BLACK SOCIAL HISTORY : AFRICAN AMERICAN " MARIE SELIKA WILLIAMS " WAS A COLORATURA SOPRANO AND SHE WAS THE FIRST BLACK ARTIST TO PERFORM IN THE WHITE HOUSE : GOES INTO THE " HALL OF BLACK HEROES "

   BLACK               SOCIAL           HISTORY                                                                                                                                                                                                                               Marie Selika Williams


Marie Selika Williams (c. 1849–1937) was an American coloratura soprano. She was the first Black artist to perform in the White House.
Marie Smith was born in Natchez, Mississippi around 1849. After she was born her family moved to Cincinnati where a wealthy family funded voice lessons for her. She moved to San Francisco in the 1870s and studied with Signora G. Bianchi. She then studied with Antonio Farini in Chicago who taught the Italian method. There she met fellow student Sampson Williams, who she would later marry.[1]
Marie became the first Black artist to perform in the White House in 1878.[2] She sang for President Rutherford B. Hayes and First Lady Lucy Webb Hayes in the Green Room and was introduced by Frederick Douglass.[3] She performed at Philadelphia's Academy of Music in 1878 and at New York's Steinway Hall in 1879. From 1882 to 1885 she performed across Europe with her husband, giving a concert in St James's Hall for Queen Victoria in 1883.[1]

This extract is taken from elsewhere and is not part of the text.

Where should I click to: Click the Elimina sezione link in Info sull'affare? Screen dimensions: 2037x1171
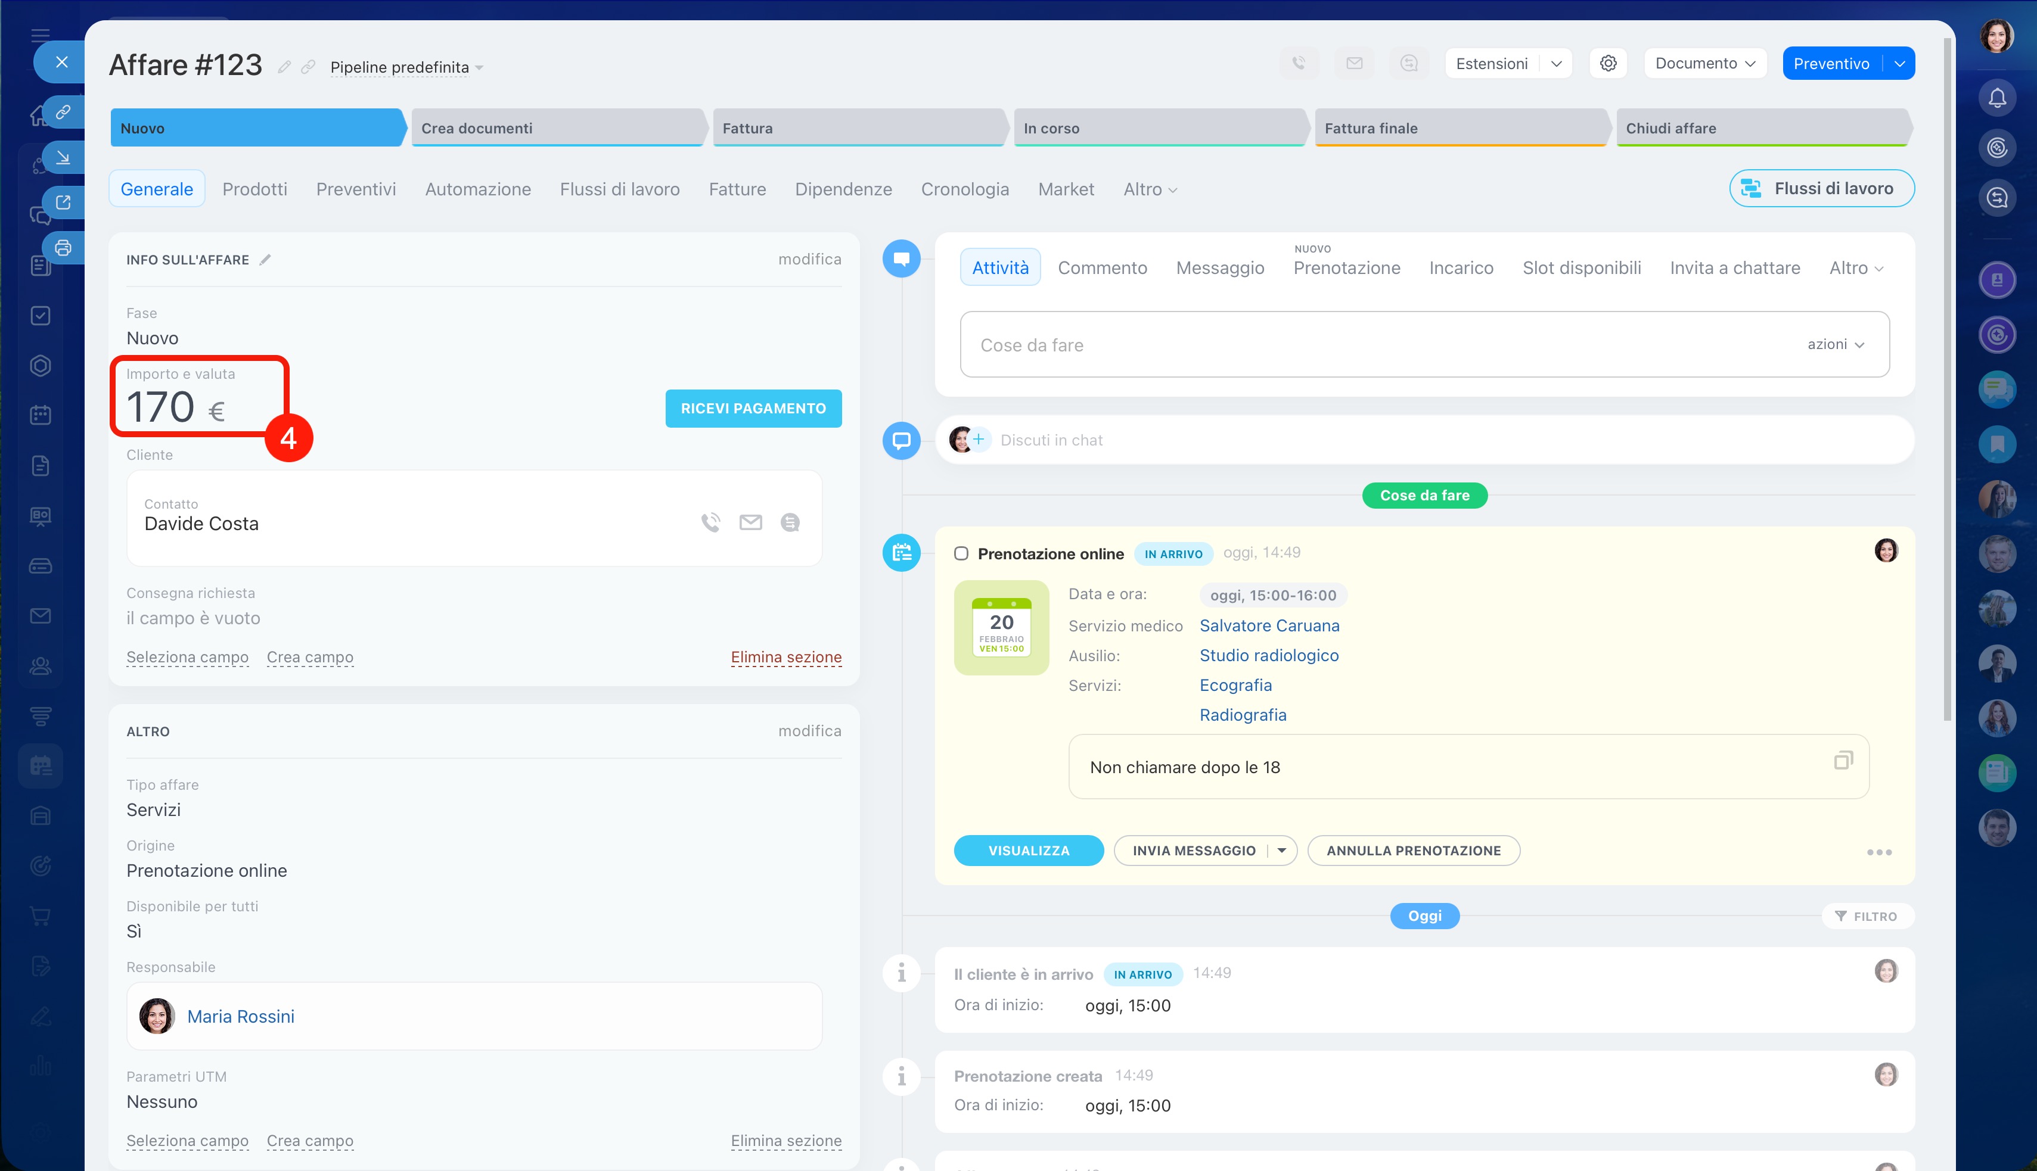click(x=785, y=657)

Williams took her stage name from the character Sélika in Giacomo Meyerbeer's opera L'Africaine. Due to her rendition of E. W. Mulder's "Polka Staccato", she was often called the "Queen of Staccato".[1]
From 1885 to 1891, Williams toured the United States with her husband, who took the stage name "Signor Velosko". They toured Europe a second time and performed at the 1893World's Columbian Exposition before settling in Cleveland, Ohio. Marie joined fellow Black singers Flora Batson and Sissieretta Jones for a performance at Carnegie Hall in New York on October 12, 1896.[1]
After her husband died in 1911, Williams gave private lessons and taught at the Martin-Smith Music School in New York City.[4] She died on May 19, 1937.[1]